→ Task: Within the listing below, please copy exactly the lines between the line holding "Given: Open the More actions ellipsis menu" and the line holding "This screenshot has width=1555, height=784.", inclusive.

→ Source material:

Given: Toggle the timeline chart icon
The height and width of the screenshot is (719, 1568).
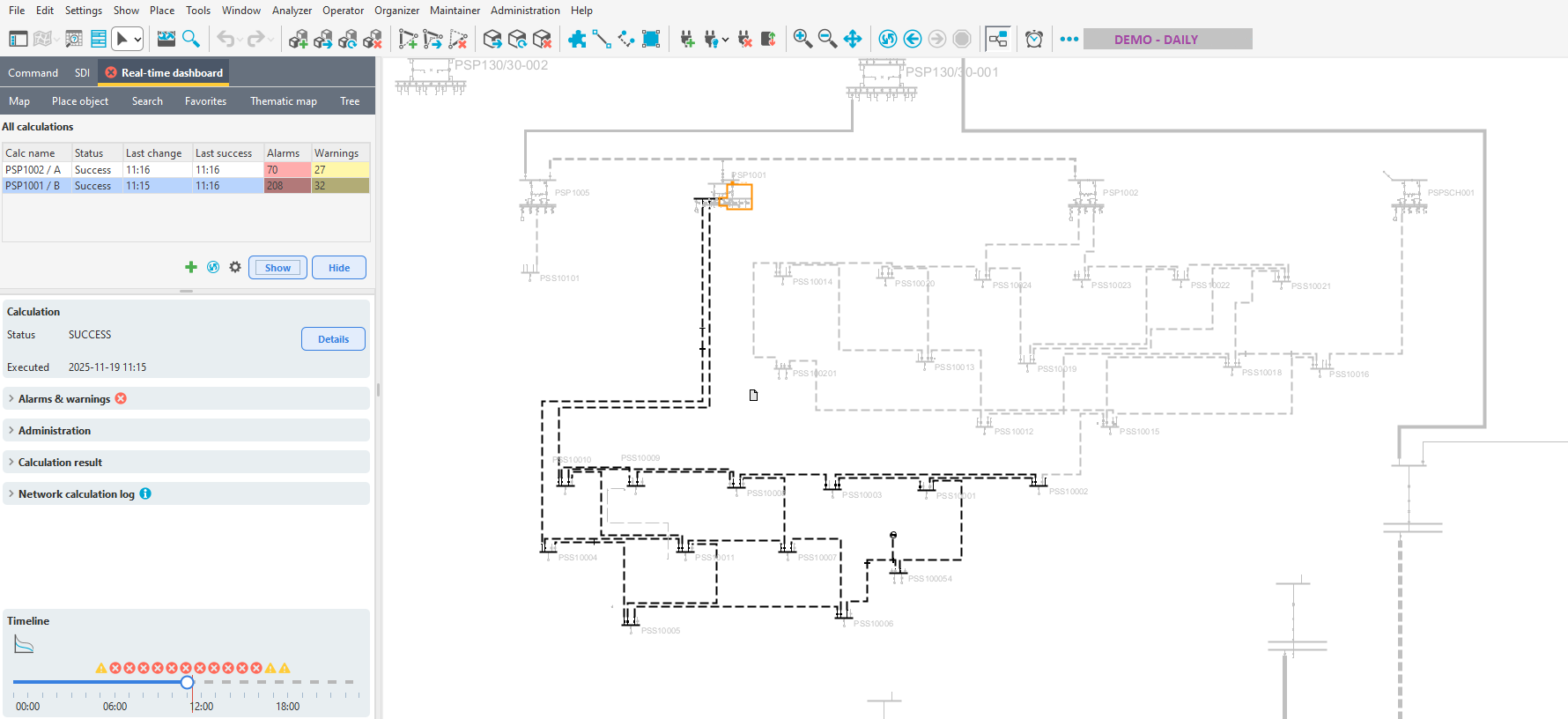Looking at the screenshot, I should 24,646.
...
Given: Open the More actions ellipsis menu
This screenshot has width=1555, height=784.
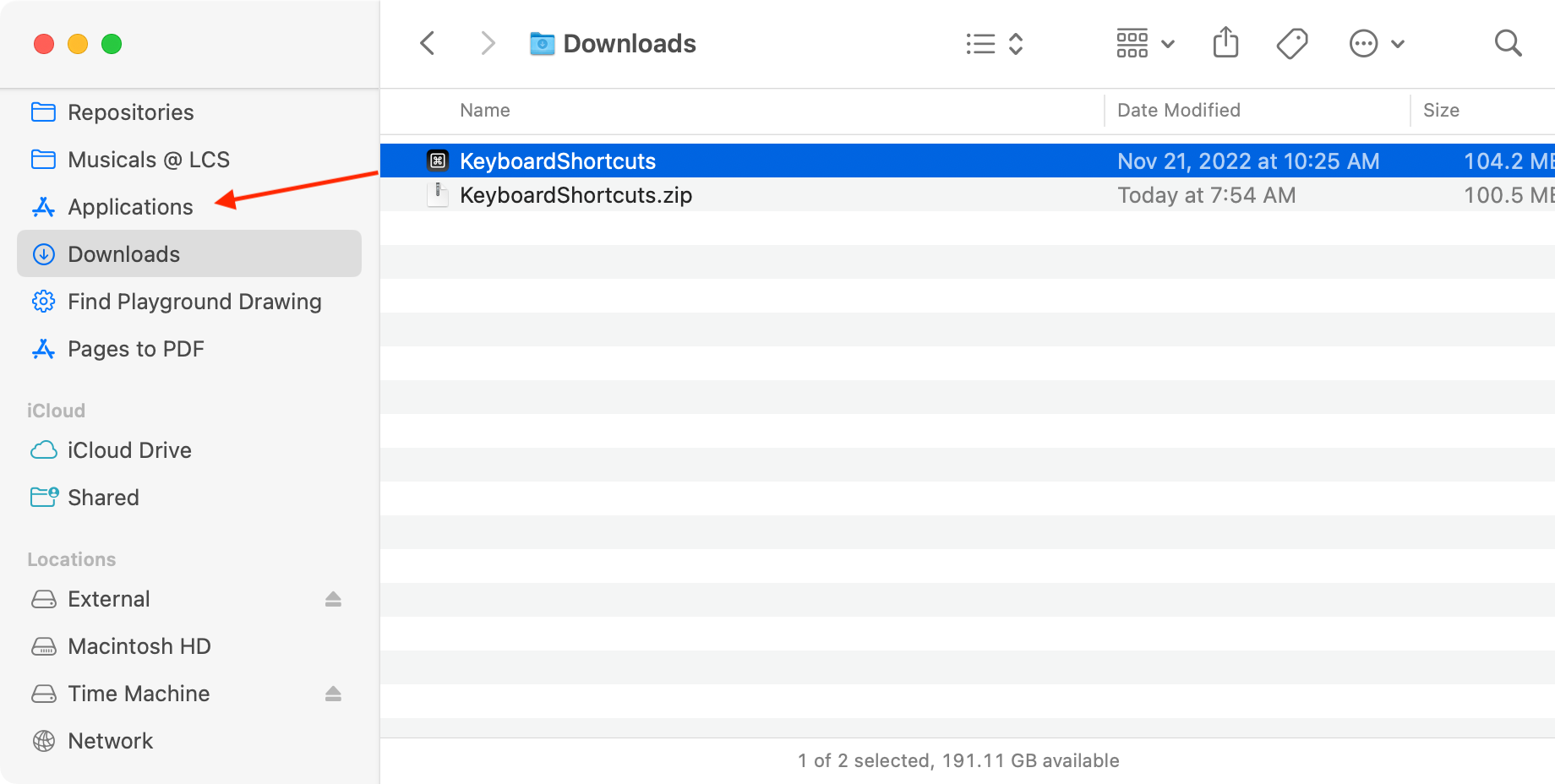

→ Response to this task:
Given: Open the More actions ellipsis menu
This screenshot has width=1555, height=784.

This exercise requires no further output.